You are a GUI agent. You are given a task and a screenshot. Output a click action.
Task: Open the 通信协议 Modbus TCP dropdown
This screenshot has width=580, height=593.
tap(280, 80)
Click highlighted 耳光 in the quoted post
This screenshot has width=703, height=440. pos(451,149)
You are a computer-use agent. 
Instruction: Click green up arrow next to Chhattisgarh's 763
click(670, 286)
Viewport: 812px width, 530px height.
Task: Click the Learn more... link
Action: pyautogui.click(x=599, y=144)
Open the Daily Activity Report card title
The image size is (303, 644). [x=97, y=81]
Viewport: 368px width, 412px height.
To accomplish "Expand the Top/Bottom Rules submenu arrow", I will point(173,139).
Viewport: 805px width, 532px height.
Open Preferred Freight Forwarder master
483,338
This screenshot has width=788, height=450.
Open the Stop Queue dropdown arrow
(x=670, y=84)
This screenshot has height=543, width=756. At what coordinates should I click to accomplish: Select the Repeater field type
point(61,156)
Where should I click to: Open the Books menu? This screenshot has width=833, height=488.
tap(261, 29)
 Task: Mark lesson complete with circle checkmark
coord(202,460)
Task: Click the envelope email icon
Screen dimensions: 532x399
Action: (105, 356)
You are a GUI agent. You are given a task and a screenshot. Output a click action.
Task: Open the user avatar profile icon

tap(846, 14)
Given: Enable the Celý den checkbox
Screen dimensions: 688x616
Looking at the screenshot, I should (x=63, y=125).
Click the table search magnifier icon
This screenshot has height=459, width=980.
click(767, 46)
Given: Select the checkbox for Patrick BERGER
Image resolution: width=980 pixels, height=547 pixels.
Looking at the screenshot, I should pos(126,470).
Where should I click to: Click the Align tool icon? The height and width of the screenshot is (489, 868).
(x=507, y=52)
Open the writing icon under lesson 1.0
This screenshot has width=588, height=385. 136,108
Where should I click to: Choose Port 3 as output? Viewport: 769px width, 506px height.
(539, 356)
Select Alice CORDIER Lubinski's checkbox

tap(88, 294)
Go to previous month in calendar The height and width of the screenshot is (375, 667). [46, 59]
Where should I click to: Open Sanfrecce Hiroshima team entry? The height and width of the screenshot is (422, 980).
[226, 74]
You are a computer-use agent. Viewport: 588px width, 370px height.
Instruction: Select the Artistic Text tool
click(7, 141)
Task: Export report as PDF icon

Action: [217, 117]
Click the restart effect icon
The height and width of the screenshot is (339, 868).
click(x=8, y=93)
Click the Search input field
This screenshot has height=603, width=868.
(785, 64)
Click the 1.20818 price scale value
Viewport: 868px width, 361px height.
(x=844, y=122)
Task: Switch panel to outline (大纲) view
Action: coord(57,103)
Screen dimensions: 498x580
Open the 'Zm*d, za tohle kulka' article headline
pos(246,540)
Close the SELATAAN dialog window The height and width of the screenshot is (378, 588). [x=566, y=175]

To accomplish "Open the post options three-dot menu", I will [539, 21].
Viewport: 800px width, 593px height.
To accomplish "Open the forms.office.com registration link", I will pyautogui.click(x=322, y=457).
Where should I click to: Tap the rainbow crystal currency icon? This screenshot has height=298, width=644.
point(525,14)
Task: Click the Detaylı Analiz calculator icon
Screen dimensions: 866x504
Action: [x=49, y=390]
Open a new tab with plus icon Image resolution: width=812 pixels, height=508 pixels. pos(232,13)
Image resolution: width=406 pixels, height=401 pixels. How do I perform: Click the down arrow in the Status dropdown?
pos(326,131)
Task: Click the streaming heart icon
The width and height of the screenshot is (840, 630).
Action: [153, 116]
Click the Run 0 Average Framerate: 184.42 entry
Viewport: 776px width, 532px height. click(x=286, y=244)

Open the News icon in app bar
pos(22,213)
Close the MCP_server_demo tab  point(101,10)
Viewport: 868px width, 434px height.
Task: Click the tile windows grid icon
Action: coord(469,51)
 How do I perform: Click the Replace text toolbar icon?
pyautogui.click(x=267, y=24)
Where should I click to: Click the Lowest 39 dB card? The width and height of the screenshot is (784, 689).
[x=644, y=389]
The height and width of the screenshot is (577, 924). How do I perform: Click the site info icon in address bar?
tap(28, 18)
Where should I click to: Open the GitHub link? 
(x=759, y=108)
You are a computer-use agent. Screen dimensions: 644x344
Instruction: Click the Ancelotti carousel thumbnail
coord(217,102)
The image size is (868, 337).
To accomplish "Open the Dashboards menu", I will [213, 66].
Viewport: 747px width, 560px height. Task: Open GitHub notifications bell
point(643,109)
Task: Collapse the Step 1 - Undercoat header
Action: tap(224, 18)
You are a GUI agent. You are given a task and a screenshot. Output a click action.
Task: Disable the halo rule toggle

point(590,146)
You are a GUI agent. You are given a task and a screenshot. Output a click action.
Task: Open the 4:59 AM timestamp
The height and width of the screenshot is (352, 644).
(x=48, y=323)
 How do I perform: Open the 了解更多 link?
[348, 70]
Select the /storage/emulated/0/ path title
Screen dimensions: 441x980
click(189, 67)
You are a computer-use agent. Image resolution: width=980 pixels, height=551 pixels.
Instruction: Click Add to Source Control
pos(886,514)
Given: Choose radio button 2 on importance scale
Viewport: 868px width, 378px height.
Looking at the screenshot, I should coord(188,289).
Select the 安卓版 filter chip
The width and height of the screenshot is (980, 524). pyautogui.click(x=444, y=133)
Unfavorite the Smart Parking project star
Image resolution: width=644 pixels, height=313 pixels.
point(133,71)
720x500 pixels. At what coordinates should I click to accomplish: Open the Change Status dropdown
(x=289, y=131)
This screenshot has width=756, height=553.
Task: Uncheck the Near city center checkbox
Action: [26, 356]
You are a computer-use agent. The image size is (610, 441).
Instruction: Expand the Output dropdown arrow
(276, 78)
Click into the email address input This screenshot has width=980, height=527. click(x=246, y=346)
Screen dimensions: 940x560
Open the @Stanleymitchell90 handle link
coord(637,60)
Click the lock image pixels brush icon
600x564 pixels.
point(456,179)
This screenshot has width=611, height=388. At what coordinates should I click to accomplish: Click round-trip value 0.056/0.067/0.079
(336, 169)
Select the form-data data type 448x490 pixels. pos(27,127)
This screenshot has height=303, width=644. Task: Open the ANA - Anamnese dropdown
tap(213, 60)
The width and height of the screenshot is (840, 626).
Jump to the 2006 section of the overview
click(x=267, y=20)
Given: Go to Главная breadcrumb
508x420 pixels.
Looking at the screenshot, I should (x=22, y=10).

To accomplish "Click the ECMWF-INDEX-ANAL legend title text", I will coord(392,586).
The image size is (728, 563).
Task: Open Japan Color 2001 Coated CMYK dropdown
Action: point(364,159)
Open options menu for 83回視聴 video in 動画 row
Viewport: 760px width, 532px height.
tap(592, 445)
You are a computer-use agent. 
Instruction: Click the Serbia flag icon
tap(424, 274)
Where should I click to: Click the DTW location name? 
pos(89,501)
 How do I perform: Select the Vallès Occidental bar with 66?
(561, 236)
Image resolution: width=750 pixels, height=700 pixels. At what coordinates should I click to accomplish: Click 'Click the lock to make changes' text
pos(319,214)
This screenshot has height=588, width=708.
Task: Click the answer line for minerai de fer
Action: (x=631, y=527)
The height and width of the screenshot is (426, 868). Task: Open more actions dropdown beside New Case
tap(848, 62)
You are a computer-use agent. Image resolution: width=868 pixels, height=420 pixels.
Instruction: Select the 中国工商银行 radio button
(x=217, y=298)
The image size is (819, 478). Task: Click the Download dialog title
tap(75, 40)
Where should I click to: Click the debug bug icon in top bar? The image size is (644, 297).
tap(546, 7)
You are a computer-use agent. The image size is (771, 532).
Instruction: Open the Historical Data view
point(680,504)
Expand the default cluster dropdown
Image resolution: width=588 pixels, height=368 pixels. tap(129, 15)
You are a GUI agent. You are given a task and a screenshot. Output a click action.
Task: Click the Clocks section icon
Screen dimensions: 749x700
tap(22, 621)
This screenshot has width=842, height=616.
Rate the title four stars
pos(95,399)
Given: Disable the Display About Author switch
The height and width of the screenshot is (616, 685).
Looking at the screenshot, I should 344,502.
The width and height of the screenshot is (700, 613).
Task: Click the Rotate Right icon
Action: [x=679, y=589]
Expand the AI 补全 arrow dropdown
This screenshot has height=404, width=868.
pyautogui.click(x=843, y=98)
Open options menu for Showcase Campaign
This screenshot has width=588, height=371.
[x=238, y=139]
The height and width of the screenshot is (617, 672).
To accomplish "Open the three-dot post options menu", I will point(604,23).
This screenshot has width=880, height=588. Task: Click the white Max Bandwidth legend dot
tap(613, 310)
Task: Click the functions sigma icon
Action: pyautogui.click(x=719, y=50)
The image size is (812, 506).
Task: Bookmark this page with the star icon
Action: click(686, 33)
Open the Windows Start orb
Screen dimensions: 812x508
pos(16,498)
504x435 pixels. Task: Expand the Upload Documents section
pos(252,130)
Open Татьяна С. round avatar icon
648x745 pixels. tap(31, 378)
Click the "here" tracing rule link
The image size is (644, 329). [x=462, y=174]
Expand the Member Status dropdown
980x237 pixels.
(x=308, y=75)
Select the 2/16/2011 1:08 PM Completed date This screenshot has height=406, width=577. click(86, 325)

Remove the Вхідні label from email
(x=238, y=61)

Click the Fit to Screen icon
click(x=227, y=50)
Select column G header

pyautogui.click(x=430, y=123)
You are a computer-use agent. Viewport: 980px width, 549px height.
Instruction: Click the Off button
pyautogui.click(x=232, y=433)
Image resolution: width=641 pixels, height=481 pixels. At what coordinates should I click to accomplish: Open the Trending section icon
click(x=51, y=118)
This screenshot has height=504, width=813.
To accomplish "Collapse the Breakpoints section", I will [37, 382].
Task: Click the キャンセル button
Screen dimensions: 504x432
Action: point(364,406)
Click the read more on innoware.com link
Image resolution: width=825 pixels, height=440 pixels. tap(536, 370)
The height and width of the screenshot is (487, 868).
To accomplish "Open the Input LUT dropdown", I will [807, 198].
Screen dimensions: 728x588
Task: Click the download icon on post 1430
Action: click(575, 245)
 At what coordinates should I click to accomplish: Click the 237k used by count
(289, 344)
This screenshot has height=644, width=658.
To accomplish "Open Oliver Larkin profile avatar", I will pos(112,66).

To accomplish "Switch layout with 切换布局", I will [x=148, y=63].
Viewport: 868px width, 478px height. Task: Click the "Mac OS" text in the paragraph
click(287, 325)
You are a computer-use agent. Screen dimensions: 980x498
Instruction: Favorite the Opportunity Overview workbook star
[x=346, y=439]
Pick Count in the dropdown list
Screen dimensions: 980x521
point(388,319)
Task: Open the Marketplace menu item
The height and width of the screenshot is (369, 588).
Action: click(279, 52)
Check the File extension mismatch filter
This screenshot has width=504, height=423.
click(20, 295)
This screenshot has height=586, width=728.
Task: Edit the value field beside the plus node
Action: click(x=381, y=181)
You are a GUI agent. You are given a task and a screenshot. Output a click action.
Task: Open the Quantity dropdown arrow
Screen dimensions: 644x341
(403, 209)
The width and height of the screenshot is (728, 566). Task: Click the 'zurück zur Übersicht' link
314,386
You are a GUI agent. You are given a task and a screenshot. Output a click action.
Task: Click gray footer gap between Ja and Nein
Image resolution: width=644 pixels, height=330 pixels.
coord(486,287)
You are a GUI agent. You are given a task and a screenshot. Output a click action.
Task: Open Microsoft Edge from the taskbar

================================

Please give everything from the line containing "At what coordinates should I click to accomplish: Click the" down to the line containing "coord(486,287)" again, renaming "Marketplace" to "Extensions" and leaving the rest of those lines unchanged.

 At what coordinates should I click to accomplish: Click the 237k used by count
(289, 344)
This screenshot has height=644, width=658.
To accomplish "Open Oliver Larkin profile avatar", I will pos(112,66).

To accomplish "Switch layout with 切换布局", I will [x=148, y=63].
Viewport: 868px width, 478px height. Task: Click the "Mac OS" text in the paragraph
click(287, 325)
You are a computer-use agent. Screen dimensions: 980x498
Instruction: Favorite the Opportunity Overview workbook star
[x=346, y=439]
Pick Count in the dropdown list
Screen dimensions: 980x521
point(388,319)
Task: Open the Extensions menu item
The height and width of the screenshot is (369, 588).
Action: click(279, 52)
Check the File extension mismatch filter
This screenshot has width=504, height=423.
click(20, 295)
This screenshot has height=586, width=728.
Task: Edit the value field beside the plus node
Action: click(x=381, y=181)
You are a GUI agent. You are given a task and a screenshot. Output a click action.
Task: Open the Quantity dropdown arrow
Screen dimensions: 644x341
(403, 209)
The width and height of the screenshot is (728, 566). Task: Click the 'zurück zur Übersicht' link
314,386
You are a GUI agent. You are given a task and a screenshot. Output a click action.
Task: Click gray footer gap between Ja and Nein
Image resolution: width=644 pixels, height=330 pixels.
coord(486,287)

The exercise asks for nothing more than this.